Please give the listing again in its entirety, exactly as written.

┌──

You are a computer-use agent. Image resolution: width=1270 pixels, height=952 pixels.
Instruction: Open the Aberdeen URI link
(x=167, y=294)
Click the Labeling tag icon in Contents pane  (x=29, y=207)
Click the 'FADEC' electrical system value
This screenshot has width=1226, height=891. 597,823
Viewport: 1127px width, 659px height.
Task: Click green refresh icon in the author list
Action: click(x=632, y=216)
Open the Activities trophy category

└──

▶ EXERCISE SOLUTION
You are a computer-use agent. Image resolution: width=1270 pixels, height=952 pixels.
Instruction: Open the Aberdeen URI link
(x=167, y=294)
Click the Labeling tag icon in Contents pane  (x=29, y=207)
Click the 'FADEC' electrical system value
This screenshot has width=1226, height=891. 597,823
Viewport: 1127px width, 659px height.
Task: Click green refresh icon in the author list
Action: click(x=632, y=216)
Open the Activities trophy category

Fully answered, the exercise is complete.